* **TASK STATEMENT**
For every line in the material, produce an exact copy.
☆ ☆ ☆ ☆ ☆
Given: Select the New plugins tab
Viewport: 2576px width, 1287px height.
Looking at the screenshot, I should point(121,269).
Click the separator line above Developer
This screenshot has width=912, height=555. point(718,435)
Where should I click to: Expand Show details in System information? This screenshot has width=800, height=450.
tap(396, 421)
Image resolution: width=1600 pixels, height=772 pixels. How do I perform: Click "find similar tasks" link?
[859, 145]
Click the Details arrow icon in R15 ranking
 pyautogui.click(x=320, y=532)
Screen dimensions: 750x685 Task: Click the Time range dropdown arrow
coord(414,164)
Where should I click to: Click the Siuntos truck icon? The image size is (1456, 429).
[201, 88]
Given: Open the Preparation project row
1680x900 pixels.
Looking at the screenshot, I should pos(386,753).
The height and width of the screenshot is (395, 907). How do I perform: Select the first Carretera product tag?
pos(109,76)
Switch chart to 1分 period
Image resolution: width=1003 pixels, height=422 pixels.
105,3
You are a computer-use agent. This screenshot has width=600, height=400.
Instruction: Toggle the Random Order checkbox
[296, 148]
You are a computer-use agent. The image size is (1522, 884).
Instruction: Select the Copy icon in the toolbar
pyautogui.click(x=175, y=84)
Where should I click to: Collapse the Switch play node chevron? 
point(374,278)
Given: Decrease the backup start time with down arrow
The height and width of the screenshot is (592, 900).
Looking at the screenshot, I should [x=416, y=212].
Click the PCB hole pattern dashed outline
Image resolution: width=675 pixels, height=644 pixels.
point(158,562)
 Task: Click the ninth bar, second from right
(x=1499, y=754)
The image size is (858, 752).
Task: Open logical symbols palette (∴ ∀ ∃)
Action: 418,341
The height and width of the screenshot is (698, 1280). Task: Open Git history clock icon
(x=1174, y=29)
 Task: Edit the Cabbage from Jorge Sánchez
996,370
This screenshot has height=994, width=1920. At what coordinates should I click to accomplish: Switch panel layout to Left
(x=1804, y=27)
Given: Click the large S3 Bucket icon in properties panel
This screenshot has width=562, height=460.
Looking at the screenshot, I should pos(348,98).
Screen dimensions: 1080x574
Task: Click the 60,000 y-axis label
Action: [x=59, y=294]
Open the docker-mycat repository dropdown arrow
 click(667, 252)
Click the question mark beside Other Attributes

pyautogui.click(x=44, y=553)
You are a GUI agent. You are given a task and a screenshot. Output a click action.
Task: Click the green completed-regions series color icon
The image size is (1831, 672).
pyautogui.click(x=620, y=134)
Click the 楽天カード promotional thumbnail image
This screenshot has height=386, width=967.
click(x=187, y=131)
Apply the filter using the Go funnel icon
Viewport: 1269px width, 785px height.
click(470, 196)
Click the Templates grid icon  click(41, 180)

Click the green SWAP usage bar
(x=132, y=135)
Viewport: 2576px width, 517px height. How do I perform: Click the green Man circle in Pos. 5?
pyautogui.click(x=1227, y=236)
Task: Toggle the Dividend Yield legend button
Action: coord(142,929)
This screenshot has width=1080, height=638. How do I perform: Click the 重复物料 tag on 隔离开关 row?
☆ ☆ ☆ ☆ ☆
* **REPLY TO THE EXERCISE**
Given: Select the New plugins tab
Viewport: 2576px width, 1287px height.
Looking at the screenshot, I should point(121,269).
Click the separator line above Developer
This screenshot has width=912, height=555. point(718,435)
Where should I click to: Expand Show details in System information? This screenshot has width=800, height=450.
tap(396, 421)
Image resolution: width=1600 pixels, height=772 pixels. How do I perform: Click "find similar tasks" link?
[859, 145]
Click the Details arrow icon in R15 ranking
 pyautogui.click(x=320, y=532)
Screen dimensions: 750x685 Task: Click the Time range dropdown arrow
coord(414,164)
Where should I click to: Click the Siuntos truck icon? The image size is (1456, 429).
[201, 88]
Given: Open the Preparation project row
1680x900 pixels.
Looking at the screenshot, I should pos(386,753).
The height and width of the screenshot is (395, 907). How do I perform: Select the first Carretera product tag?
pos(109,76)
Switch chart to 1分 period
Image resolution: width=1003 pixels, height=422 pixels.
105,3
You are a computer-use agent. This screenshot has width=600, height=400.
Instruction: Toggle the Random Order checkbox
[296, 148]
You are a computer-use agent. The image size is (1522, 884).
Instruction: Select the Copy icon in the toolbar
pyautogui.click(x=175, y=84)
Where should I click to: Collapse the Switch play node chevron? 
point(374,278)
Given: Decrease the backup start time with down arrow
The height and width of the screenshot is (592, 900).
Looking at the screenshot, I should [x=416, y=212].
Click the PCB hole pattern dashed outline
Image resolution: width=675 pixels, height=644 pixels.
point(158,562)
 Task: Click the ninth bar, second from right
(x=1499, y=754)
The image size is (858, 752).
Task: Open logical symbols palette (∴ ∀ ∃)
Action: 418,341
The height and width of the screenshot is (698, 1280). Task: Open Git history clock icon
(x=1174, y=29)
 Task: Edit the Cabbage from Jorge Sánchez
996,370
This screenshot has height=994, width=1920. At what coordinates should I click to accomplish: Switch panel layout to Left
(x=1804, y=27)
Given: Click the large S3 Bucket icon in properties panel
This screenshot has width=562, height=460.
Looking at the screenshot, I should pos(348,98).
Screen dimensions: 1080x574
Task: Click the 60,000 y-axis label
Action: [x=59, y=294]
Open the docker-mycat repository dropdown arrow
 click(667, 252)
Click the question mark beside Other Attributes

pyautogui.click(x=44, y=553)
You are a GUI agent. You are given a task and a screenshot. Output a click action.
Task: Click the green completed-regions series color icon
The image size is (1831, 672).
pyautogui.click(x=620, y=134)
Click the 楽天カード promotional thumbnail image
This screenshot has height=386, width=967.
click(x=187, y=131)
Apply the filter using the Go funnel icon
Viewport: 1269px width, 785px height.
click(470, 196)
Click the Templates grid icon  click(41, 180)

Click the green SWAP usage bar
(x=132, y=135)
Viewport: 2576px width, 517px height. How do I perform: Click the green Man circle in Pos. 5?
pyautogui.click(x=1227, y=236)
Task: Toggle the Dividend Yield legend button
Action: coord(142,929)
This screenshot has width=1080, height=638. How do I perform: Click the 重复物料 tag on 隔离开关 row?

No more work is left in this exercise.